# Mug Heat Transfers



## Wilburytees (Nov 6, 2020)

Hi all! I am considering looking in to offering mugs as a service. I have a few questions:

Is there a press that ya'll recommend that won't break the bank?
Are there special transfers that should be used, or can I simply use the standard transfers I receive from Transfer Express?
Anyone have a line on where to go to purchase mugs in bulk? 
TIA


----------



## NoXid (Apr 4, 2011)

Some people use some sort of vinyl, or the like, on mugs. I'm not sure about Plastisol transfers for mugs.

It seems that most use sublimation (which is what I use). With this, one can use a dedicated mug press (like a DK3, which would _probably_ also work for applying transfers) or mug wraps and a convection oven (which _might_ not have enough pressure to apply transfers). This method requires sublimation blanks that are precoated with a layer that accepts sublimation. I suppose the methods you are asking about would work with regular mugs.

I know some mugs are decorated via direct screen printing, but I've no idea of the inks used. Also don't know if the adhesive used for Plastisol garment transfers would work on mugs. I'm sure there are people on here who can more directly address your question, so I'm mainly just mentioning sublimation in case you haven't considered that option.

EDIT: If you want to explore the costs of the sublimation route, this place is where I get my sublimation mugs (not what you would want for any other type of transfer). If you spend $400, the shipping is free (mugs weigh a lot!) and the price point per unit is pretty darn good.






JPPlus: Engraving, Sublimation, Heat Transfer & UV-LED


Johnson Plastics Plus is your home for products and equipment for laser and rotary engraving, sublimation, heat transfer printing and UV-LED printing.




www.jpplus.com


----------



## splathead (Dec 4, 2005)

You can't use shirt transfers from Transfer Express on mugs. As NoXid mentioned, the vast majority of mug printing is done with dye sublimation.


----------



## Wilburytees (Nov 6, 2020)

@splathead @NoXid Thank you both for your generous advice. Who do you all recommend for sublimation transfers?

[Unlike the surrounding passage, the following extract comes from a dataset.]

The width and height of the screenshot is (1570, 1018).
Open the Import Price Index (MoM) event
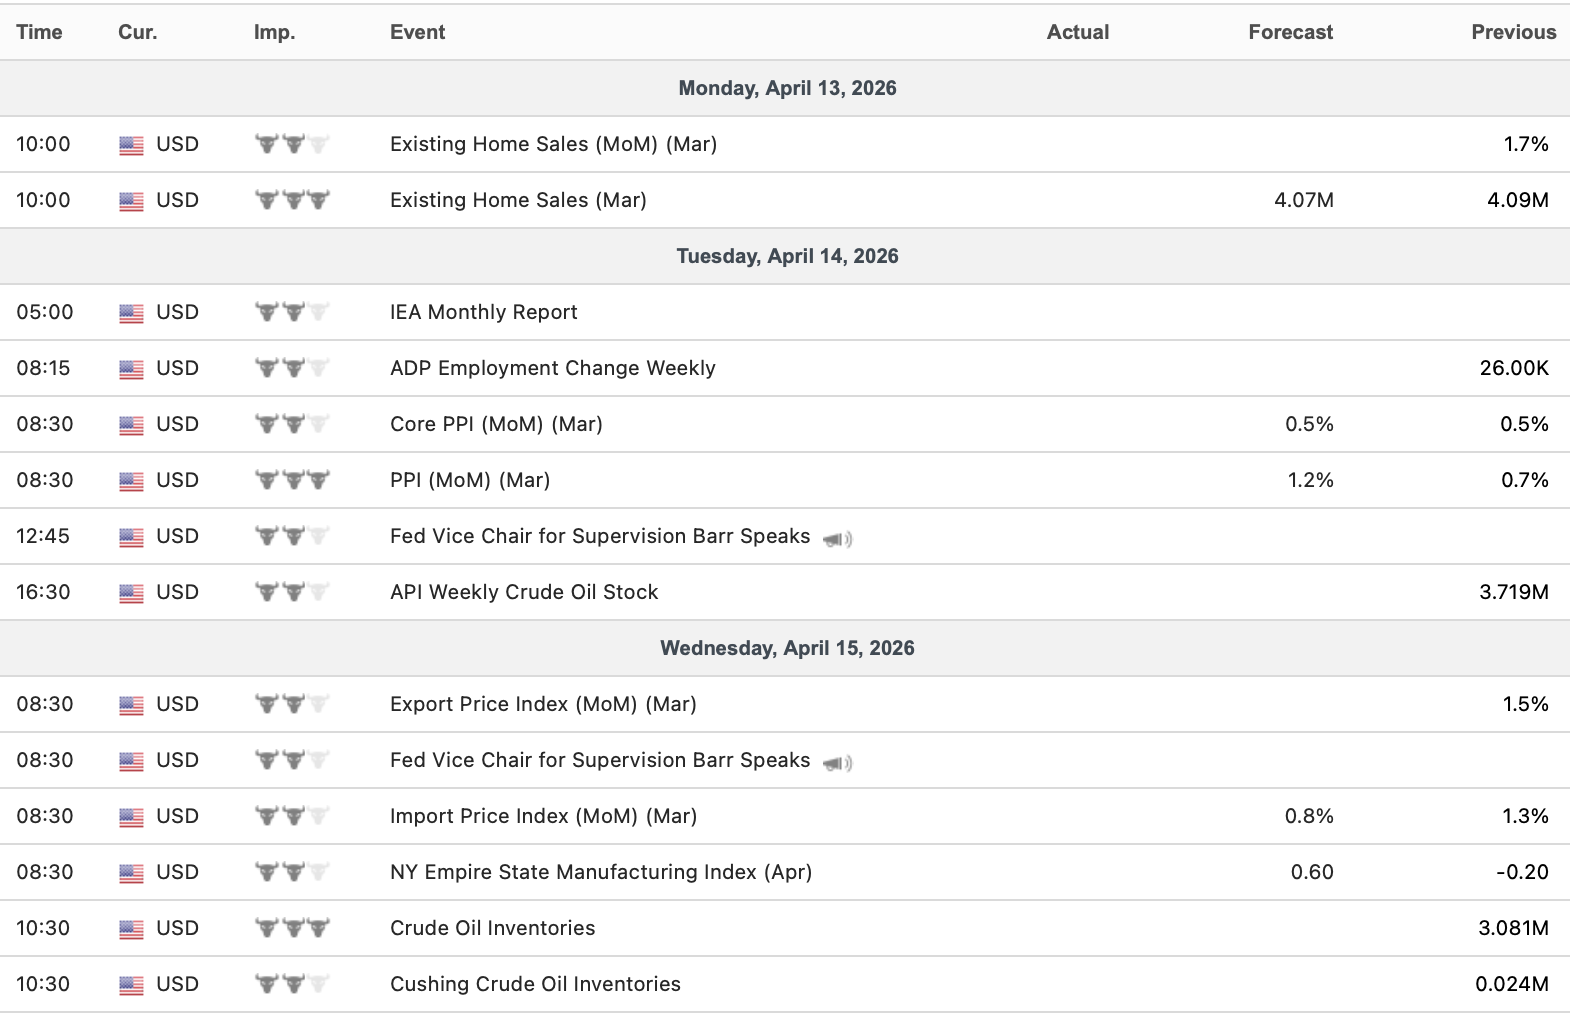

also, if I was going to do this with a mug press, what brand/model do you suggest for a beginner?


----------



## splathead (Dec 4, 2005)

Wilburytees said:


> also, if I was going to do this with a mug press, what brand/model do you suggest for a beginner?


 It depends on your budget. You can spend anywhere from $100 to a $1,000. I am thinking about getting a mug press and I will probably do a Transpro from ProWorld, or something similarly priced.


----------



## NoXid (Apr 4, 2011)

I have a DK3, which is on the pricey side for a mug press. Wraps and a convection oven might be a smarter move these days, at least it is a more flexible move, as one can get wraps or shrink tubes/bags for a wide variety of sizes and types of things. Whereas a mug press is generally limited to 11 oz and 15 oz mugs. As always, there are pros and cons either way. Best to do your own research and see which makes the most sense for you going forward.

I print my own sublimation art. For mugs, a printer that can use letter size paper is large enough, so an Epson ET-2720 would be the most bang for the buck (about $199.99), unless you want more/better paper trays. I have one of these I use for printing cards; no complaints. You need sublimation ink from a third party. Stick with one of the well known brands, like Cobra, Cosmos, or InkOwl. There is sublimation paper pre-cut to mug size, else a letter size sheet can be cut in half to print two mugs.

Other than that, you need a bucket of warm water to dunk the mugs in and glove or mitt for handling them. Oh, and heat tape.


----------



## webtrekker (Jan 28, 2018)

NoXid replied ...
_
'Other than that, you need a bucket of warm water to dunk the mugs in and glove or mitt for handling them. Oh, and heat tape.'_

All very good advice but, and I can't stress this enough, you need very good quality mug blanks otherwise you will end up with a mountain of problems: dents, black specks, barrel or pincushion distortion, faded prints, prints that fade in the dishwasher after only a few washes, to name the most popular.

Buy cheap, poorly made and poorly coated mug blanks and you will end up scrapping loads and will have unhappy customers demanding refunds.


----------



## splathead (Dec 4, 2005)

NoXid said:


> Wraps and a convection oven might be a smarter move these days, at least it is a more flexible move, as one can get wraps or shrink tubes/bags for a wide variety of sizes and types of things.


A convection oven is definitely the way to go if you have the counter space. You can get great ones for less than $200.


----------



## Wilburytees (Nov 6, 2020)

splathead said:


> A convection oven is definitely the way to go if you have the counter space. You can get great ones for less than $200.


Thank you Joe! From whom would you recommend purchasing dye sublimation transfers?


----------



## splathead (Dec 4, 2005)

Wilburytees said:


> Thank you Joe! From whom would you recommend purchasing dye sublimation transfers?


I would recommend you purchase a printer and do them yourself. Epson has a starter eco-tank dye sub printer for $400. Or if you think you might get into garments or larger items, $600 for a large format Epson eco-tank.


----------